La voix humaine

La Voix Humaine, à La Contrescarpe, est une proposition étonnante qui, à travers la simple voix de Yannick Rocher, vous emporte au tréfonds de votre âme.

Voix

Une femme assise sur un tabouret parle.

Une femme, assise dans la pénombre, assise sur un tabouret, parle, d’une voix monocorde, elle a un casque audio sur les oreilles, un micro au dessus de la tête, elle bouge peu, elle parle au téléphone à celui qui fut son amant.

La proposition est étonnante, déroutante, dérangeante. Surprenante. Magistrale d’efficacité. En enlevant la voix de l’autre, de l’amant parti, le texte de Cocteau ouvre la fenêtre à notre imagination. En enlevant les trémolos dans la voix, les mimiques, les gesticulations, la mise en scène de Charles Gonzales lui ouvre grand les volets, ils claquent sur le mur, et le spectateur peut se laisser envahir par son ressenti.

En ce qui me concerne, ça a marché de façon diabolique, je me laissais envahir par un sentiment, une envie, une émotion, je faisais l’effort – c’était un vrai effort – d’en sortir pour entendre à nouveau la voix de Yannick Rocher, pour deviner son expression dans la pénombre, c’était bien la même voix monocorde qui disait le texte, le même visage. Qui ne sont pas inexpressifs, qui n’abandonnent pas le spectateur à la dérive, la voix, l’expression évoluent, ils évoluent vers la folie.
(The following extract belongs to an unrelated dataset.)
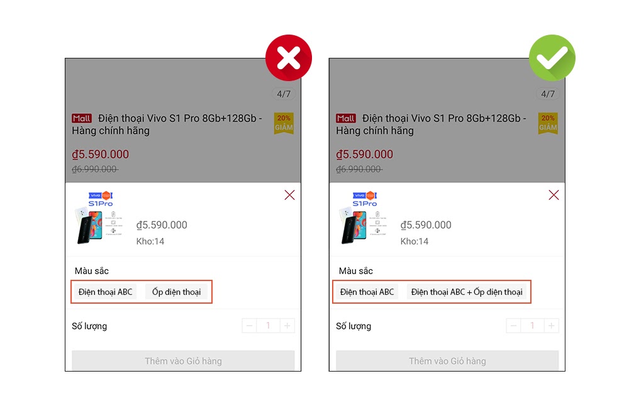Close the left product variant popup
Dans la voix humaines, les âmes de Cocteau, de Yannick Rocher, de Charles Gonzales et du spectateur sont comme des ondes accordées, des vagues, elles entrent en résonnance, s’entretiennent les unes les autres, se renforcent, vous emportent, jusqu’au tsunami final qui vous laisse allongé sur la plage, silencieux, étrangement calme et apaisé.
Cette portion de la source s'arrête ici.